A personagem de Debora Falabella, Natalie, afirma que a grande mineradora lança metais tóxicos na água, na terra e no ar durante o processo de extração do ouro. Esse tipo de crime ambiental é mesmo cometido por grandes empresas?
A Constituição Federal exige que as mineradoras protejam e recuperem o meio ambiente que é degradado com a extração industrial de minérios. Para que isso seja respeitado, o governo precisa fiscalizar continuamente as atividades de mineração industrial ou de garimpo. Mas, na prática, essa fiscalização raramente é feita, especialmente no caso do trabalho de garimpeiros. Nesse contexto, o uso de mercúrio é amplamente utilizado na extração do ouro. No ano passado, um relatório do Minstério do Meio Ambiente fez um inventário da liberação do mercúrio em garimpos do Amapá, Bahia, Mato Grosso e Pará e conlcuiu que a quantidade do metal despejada no meio ambiente foi de no mínimo 18,5 toneladas, podendo chegar a 221 toneladas. Em maio de 2018, em Santa Catarina, o Ibama e a Receita Fedferal apreenderam mais de 1,7 tonelada de mercúrio. O material, proveniente da Turquia, seguiria para garimpos na Amazônia.
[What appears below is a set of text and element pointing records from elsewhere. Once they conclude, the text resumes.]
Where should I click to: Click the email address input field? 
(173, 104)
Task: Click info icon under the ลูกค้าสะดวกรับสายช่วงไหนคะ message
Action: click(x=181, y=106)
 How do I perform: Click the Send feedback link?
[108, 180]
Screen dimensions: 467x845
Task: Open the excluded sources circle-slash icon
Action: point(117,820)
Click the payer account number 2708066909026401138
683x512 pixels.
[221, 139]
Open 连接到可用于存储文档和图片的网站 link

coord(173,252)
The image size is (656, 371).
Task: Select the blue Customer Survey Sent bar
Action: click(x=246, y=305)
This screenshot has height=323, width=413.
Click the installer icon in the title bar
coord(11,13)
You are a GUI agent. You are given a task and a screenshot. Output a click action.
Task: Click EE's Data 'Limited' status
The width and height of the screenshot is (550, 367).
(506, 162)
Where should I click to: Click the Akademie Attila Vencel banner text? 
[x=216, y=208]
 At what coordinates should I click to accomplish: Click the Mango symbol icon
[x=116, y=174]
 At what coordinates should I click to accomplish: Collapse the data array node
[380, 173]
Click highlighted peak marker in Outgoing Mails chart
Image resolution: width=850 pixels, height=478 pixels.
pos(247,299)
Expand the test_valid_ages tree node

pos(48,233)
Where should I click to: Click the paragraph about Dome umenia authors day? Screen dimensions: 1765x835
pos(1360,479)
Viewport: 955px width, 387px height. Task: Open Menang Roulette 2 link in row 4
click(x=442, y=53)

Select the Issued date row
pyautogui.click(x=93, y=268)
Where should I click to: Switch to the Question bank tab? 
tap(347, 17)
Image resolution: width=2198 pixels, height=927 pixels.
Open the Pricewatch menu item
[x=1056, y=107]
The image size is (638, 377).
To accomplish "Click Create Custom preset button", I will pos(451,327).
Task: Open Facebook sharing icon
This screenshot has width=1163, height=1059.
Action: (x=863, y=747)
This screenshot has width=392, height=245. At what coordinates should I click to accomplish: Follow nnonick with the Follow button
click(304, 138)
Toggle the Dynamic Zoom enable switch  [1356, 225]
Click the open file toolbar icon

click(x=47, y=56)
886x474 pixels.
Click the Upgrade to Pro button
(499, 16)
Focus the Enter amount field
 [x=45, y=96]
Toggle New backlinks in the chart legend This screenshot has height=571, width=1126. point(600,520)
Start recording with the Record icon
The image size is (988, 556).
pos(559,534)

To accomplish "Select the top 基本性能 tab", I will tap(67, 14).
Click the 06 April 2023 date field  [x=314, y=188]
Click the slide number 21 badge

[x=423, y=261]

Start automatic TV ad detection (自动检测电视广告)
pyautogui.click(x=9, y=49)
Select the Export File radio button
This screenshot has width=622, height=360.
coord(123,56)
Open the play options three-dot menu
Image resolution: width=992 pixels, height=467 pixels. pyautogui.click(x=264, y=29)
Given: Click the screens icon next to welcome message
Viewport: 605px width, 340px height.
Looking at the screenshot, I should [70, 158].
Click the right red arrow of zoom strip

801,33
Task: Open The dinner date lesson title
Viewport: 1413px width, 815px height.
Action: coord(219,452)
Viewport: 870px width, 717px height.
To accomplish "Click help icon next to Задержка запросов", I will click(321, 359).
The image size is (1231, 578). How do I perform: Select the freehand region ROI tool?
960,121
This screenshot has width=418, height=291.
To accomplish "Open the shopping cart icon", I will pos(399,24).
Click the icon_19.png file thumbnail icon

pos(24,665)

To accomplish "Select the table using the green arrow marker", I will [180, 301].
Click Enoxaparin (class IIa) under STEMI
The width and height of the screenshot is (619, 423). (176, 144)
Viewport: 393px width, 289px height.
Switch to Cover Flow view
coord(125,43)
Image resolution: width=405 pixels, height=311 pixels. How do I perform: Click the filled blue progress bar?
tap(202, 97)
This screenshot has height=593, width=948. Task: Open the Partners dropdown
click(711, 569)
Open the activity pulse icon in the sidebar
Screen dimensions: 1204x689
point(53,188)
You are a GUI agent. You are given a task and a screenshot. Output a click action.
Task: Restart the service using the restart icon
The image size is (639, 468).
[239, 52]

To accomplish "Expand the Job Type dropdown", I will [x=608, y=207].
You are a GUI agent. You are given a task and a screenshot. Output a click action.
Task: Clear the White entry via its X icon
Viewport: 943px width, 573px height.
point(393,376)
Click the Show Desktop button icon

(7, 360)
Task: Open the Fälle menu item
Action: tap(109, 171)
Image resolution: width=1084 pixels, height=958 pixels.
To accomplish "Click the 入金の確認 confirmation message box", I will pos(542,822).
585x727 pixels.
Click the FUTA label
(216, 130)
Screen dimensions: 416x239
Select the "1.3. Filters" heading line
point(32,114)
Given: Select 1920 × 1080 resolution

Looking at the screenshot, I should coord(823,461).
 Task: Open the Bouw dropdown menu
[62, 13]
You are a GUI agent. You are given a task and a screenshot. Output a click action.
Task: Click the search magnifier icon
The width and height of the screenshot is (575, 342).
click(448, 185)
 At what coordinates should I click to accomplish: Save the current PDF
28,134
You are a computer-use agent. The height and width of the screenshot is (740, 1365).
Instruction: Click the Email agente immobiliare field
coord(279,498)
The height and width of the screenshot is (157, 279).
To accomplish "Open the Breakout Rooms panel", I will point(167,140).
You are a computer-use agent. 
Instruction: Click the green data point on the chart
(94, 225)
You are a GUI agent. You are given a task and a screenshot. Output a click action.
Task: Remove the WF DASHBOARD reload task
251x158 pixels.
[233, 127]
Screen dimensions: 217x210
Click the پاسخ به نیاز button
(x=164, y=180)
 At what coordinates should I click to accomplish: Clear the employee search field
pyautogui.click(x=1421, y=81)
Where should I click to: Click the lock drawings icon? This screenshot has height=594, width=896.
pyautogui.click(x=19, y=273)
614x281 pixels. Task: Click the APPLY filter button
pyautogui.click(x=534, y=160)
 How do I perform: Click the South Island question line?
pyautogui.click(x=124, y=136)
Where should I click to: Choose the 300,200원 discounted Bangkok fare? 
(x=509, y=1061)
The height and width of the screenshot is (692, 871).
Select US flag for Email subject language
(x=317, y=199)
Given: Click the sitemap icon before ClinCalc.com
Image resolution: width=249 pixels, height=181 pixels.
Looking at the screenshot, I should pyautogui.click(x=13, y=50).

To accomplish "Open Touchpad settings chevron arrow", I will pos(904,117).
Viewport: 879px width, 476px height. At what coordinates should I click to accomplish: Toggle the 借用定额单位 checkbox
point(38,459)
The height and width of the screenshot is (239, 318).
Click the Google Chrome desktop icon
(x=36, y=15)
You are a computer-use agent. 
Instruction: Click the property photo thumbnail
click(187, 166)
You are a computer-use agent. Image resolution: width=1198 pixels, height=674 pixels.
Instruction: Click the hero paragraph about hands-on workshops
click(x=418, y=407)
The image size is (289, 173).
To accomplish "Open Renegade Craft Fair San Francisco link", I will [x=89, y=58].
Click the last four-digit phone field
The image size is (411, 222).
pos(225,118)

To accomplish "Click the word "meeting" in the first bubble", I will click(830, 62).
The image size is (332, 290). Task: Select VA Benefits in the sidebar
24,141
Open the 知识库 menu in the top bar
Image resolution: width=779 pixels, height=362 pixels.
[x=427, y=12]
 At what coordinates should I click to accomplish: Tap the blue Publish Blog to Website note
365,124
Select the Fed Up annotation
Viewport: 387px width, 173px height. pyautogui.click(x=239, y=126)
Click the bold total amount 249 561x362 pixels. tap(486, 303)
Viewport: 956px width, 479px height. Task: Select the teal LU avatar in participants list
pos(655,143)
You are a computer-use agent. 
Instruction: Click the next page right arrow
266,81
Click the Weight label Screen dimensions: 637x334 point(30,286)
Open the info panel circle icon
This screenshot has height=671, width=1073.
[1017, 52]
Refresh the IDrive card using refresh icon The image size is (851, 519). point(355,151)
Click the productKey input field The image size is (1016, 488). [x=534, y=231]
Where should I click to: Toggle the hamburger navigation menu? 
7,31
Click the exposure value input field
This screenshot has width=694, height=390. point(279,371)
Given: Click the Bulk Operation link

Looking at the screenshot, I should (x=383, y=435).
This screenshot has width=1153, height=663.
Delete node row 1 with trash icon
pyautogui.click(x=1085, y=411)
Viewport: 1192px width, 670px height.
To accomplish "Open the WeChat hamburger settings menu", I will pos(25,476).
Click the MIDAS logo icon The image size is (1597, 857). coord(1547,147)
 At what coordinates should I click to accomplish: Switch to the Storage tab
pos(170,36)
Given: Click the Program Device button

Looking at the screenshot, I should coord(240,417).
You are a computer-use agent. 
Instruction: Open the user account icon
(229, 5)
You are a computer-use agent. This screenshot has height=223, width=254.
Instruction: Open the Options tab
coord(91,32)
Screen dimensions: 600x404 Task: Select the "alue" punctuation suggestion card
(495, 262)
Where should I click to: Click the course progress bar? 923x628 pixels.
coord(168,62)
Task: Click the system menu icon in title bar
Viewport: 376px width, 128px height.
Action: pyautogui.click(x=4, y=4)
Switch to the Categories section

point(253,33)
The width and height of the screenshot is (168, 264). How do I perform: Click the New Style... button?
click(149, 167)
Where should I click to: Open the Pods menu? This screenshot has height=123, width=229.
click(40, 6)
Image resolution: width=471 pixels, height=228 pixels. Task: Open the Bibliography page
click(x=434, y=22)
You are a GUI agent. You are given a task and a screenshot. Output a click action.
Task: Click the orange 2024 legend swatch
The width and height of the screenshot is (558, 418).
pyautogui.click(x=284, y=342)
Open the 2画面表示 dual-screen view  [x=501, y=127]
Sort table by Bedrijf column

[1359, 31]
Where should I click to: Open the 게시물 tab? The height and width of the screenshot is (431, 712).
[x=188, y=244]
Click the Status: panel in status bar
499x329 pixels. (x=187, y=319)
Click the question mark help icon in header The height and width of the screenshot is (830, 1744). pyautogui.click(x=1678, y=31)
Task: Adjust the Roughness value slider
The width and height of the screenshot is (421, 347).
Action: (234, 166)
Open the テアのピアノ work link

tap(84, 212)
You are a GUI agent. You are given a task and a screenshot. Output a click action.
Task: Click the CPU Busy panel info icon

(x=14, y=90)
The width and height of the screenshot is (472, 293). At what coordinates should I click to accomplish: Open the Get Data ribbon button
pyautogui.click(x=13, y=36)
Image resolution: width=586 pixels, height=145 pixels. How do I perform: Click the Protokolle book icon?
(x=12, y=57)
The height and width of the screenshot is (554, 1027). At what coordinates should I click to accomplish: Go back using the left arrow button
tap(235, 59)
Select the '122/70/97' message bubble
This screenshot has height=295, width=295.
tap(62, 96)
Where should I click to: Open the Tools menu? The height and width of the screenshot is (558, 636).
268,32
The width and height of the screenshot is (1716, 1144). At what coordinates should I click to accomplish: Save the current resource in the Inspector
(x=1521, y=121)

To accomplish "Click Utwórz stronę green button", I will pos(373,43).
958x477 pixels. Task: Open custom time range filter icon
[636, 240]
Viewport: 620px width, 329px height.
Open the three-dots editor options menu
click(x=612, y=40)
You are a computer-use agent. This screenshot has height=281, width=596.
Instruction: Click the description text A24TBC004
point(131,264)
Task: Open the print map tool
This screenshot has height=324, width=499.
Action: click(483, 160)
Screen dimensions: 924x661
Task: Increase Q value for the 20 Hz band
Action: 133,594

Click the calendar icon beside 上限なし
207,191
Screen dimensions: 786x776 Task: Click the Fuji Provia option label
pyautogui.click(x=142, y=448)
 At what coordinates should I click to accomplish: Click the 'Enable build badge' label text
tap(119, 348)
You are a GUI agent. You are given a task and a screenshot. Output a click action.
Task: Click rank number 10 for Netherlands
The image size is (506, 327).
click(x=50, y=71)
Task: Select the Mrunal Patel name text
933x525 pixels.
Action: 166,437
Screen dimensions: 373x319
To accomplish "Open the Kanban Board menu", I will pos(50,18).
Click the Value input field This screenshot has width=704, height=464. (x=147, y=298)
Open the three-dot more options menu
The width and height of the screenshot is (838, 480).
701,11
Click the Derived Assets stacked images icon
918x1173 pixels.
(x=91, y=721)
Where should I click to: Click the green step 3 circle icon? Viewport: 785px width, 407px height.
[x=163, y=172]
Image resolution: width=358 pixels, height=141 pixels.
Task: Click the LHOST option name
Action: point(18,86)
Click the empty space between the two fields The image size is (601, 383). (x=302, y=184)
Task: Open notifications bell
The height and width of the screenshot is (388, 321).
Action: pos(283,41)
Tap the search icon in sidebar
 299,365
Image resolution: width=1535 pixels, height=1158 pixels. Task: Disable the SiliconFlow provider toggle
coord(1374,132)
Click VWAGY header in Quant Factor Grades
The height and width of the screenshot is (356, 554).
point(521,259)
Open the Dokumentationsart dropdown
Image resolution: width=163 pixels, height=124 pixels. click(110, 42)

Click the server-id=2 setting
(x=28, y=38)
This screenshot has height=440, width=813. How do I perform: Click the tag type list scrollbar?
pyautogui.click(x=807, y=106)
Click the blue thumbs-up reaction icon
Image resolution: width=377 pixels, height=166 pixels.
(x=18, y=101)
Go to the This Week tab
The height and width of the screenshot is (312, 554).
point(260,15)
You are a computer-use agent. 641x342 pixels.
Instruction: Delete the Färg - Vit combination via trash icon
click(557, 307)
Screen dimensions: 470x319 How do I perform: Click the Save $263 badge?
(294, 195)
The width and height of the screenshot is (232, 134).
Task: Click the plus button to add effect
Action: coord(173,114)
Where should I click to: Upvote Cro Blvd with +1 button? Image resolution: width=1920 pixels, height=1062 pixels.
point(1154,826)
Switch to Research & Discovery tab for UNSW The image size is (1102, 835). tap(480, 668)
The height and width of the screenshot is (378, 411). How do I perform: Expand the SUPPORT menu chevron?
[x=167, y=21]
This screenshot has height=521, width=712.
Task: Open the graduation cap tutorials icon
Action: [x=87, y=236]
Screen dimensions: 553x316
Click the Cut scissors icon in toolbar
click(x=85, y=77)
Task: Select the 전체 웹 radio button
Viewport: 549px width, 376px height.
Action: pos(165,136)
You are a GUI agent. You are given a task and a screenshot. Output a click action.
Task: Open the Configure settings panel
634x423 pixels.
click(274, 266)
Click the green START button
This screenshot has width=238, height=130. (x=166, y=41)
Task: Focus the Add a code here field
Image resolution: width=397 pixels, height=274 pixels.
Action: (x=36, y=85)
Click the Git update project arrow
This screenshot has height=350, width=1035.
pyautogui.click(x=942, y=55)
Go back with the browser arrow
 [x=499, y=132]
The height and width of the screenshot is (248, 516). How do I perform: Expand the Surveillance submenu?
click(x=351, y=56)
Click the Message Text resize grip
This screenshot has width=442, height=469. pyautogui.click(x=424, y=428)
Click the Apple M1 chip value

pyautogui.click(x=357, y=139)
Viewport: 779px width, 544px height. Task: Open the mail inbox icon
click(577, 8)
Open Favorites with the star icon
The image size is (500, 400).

Na série, a reserva de Cari, onde ocorrem os conflitos ambientais, está próxima de ser legalizada. Essa situação é apenas fictícia, ou há reservas legalizadas onde a extração de minérios é feita de forma irresponsável?
A legislação atual proíbe explorar minérios em terras indígenas sem expressa autorização do Congresso Nacional, em unidades de conservação de proteção integral, em reservas extrativistas e em reservas do patrimônio natural. Nas unidades de conservação de uso sustentável, ações exploratórias precisam estar devidamente enquadradas no plano de manejo de cada uma delas. No entanto, as jazidas de minérios da Amazônia atraem as empresas, que pressionam o poder público por um redesenho das áreas protegidas e pela liberação das atividades de mineração. Hoje há pelo menos 5,6 mil processos de exploração mineral em curso para exploração de minérios em unidades de conservação e terras indígenas. A Terra Indígena Yanomami, em Roraima, é a área de proteção mais cobiçada pelas mineradoras, com 534 pedidos de pesquisa para exploração em suas terras, segundo levantamento do Instituto Socioambiental (ISA).

Uma das personagens centrais da trama é Olga, vivida por Camila Pitanga. Ambiciosa e sem escrúpulos, ela é lobista da empresa mineradora envolvida com crimes ambientais na Amazônia. Os lobistas são mesmo tão relevantes?
O lobby é uma atividade extremamente relevante para a indústria da mineração. Os lobistas atuam exercendo pressão sobre políticos e órgãos públicos para garantir que os interesses das empresas prevaleçam, eventualmente em detrimento do meio ambiente. O foco desse tipo de ação, em geral, é a liberação de empreendimentos, a modificação da leis que impõem limites à atividade mineradora, ou a ação para atrasar ou interromper a tramitação de projetos de lei desse tipo.

Os ativistas ambientais sofrem ameaças e correm riscos de morte, como é mostrado na série?
Sim, defender o meio ambiente é uma atividade de risco, especialmente na Amazônia. Um levantamento feito pela ONG Global Witness em julho do ano passado mostrou que o Brasil é o país mais letal para defensores do meio ambiente. Em 2017, foram mortos pelo menos 207 ativistas ambientais no mundo, sendo 57 no Brasil - 80% deles na Amazônia. De acordo com a ONG, "o Brasil tem sido o país mais perigoso para os defensores da terra ou do meio ambiente na última década, com uma média de 42 mortes por ano desde 2012".